With longtime friend Gersham Meharg we iterated from running an IMAP-based mail server for ourselves to hosting for friends, friends’ companies, and eventually the general public.  The service evolved as our needs grew and as we worked to combat problems such as spam.  To our knowledge we were among the first handful of services to offer IMAP messaging, large mailbox sizes, large attachment sizes, SSL security, and robust anti-spam mechanisms.  We also developed robust server-based rules and configuration tools, which previously were only available to users with command-line UNIX access.

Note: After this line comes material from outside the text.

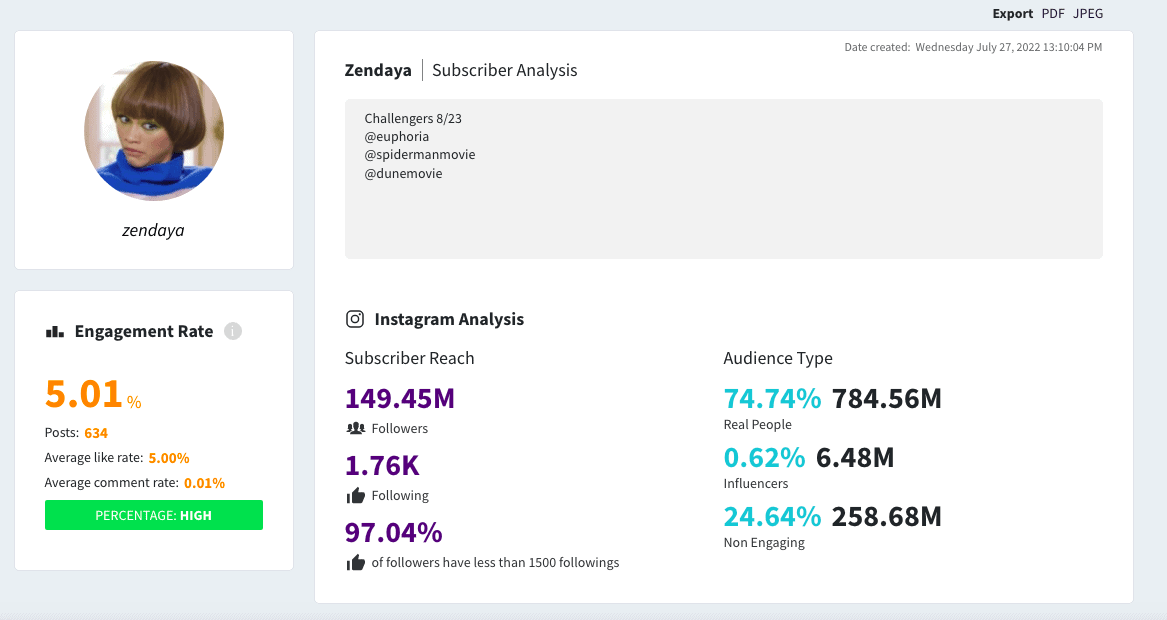Click the thumbs-up icon beside Following
Viewport: 1167px width, 620px height.
[354, 495]

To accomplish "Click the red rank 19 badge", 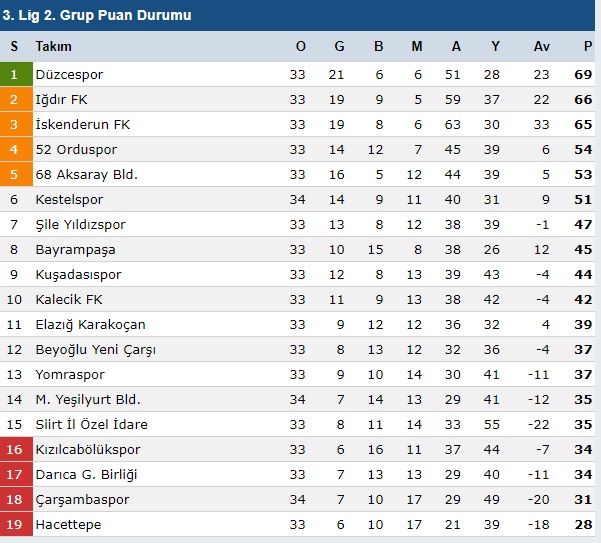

Geekmail was for power users.  We demonstrated considerable innovation in anti-spam technology.  Unlike every other provider, we focused our spam fighting effort not on eliminating false negatives, but using the context of the user’s sent mail and inbox to eliminate false positives.  This allowed us to decrease the tolerances on off-the-shelf heuristic-based anti-spam tools, layered behind our aggressive server-based spam filtering techniques.  As a result of our multi-layered approach we could claim some of the best spam filtering statistics in the world.

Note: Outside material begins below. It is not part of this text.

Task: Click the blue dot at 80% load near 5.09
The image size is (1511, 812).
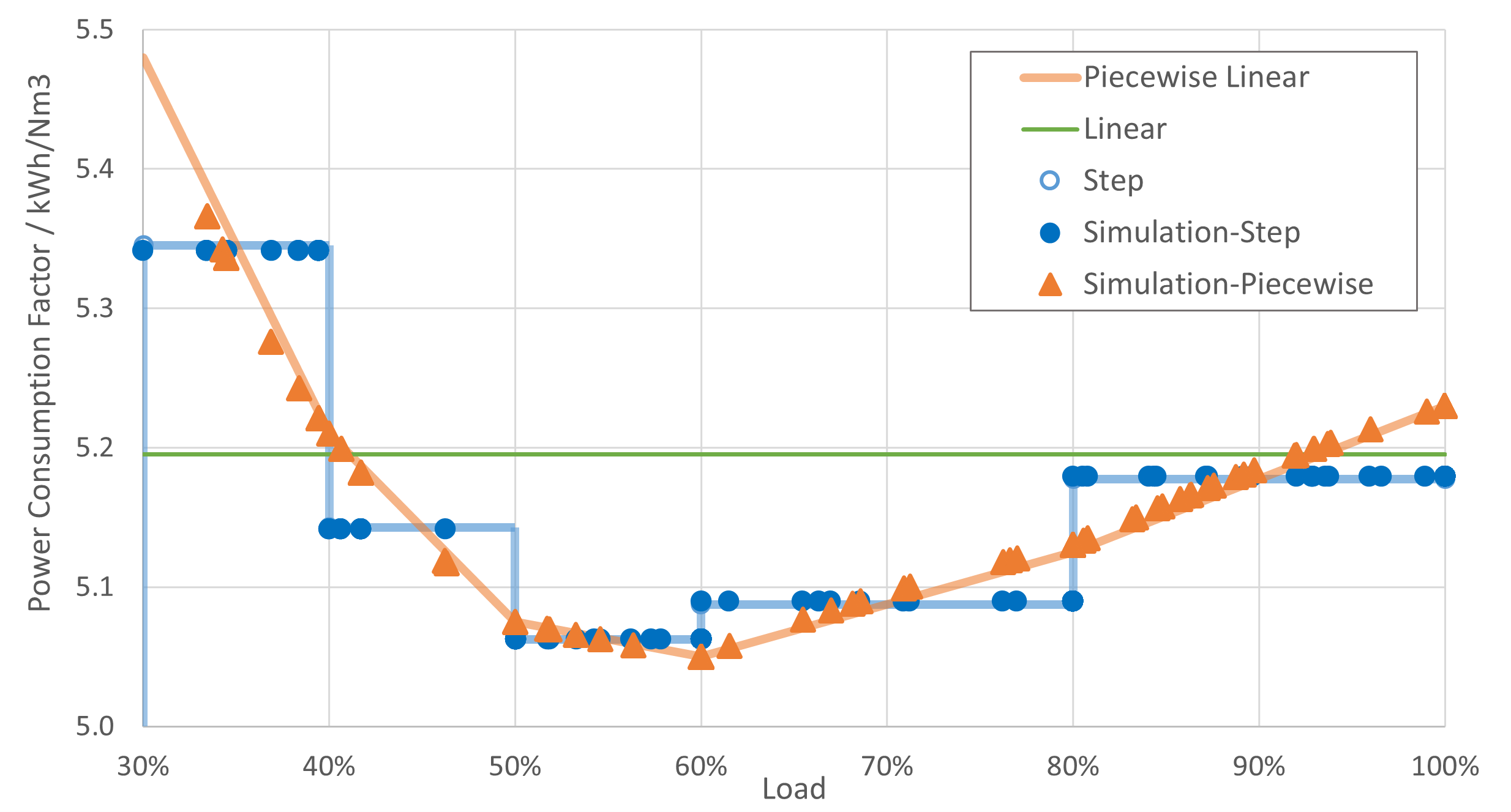Action: point(1073,602)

Geekmail thrived until 2004, when GMail’s launch and Yahoo’s acquisition of Outblaze made clear that this would be a marketplace in which we’d be unlikely to compete successfully.  After a former employee launched a series of spurious lawsuits we decided to shutter the service.  While we defeated these in court, the prospect of spending years in a lawsuit without being able to support the growth of the service financially was too daunting.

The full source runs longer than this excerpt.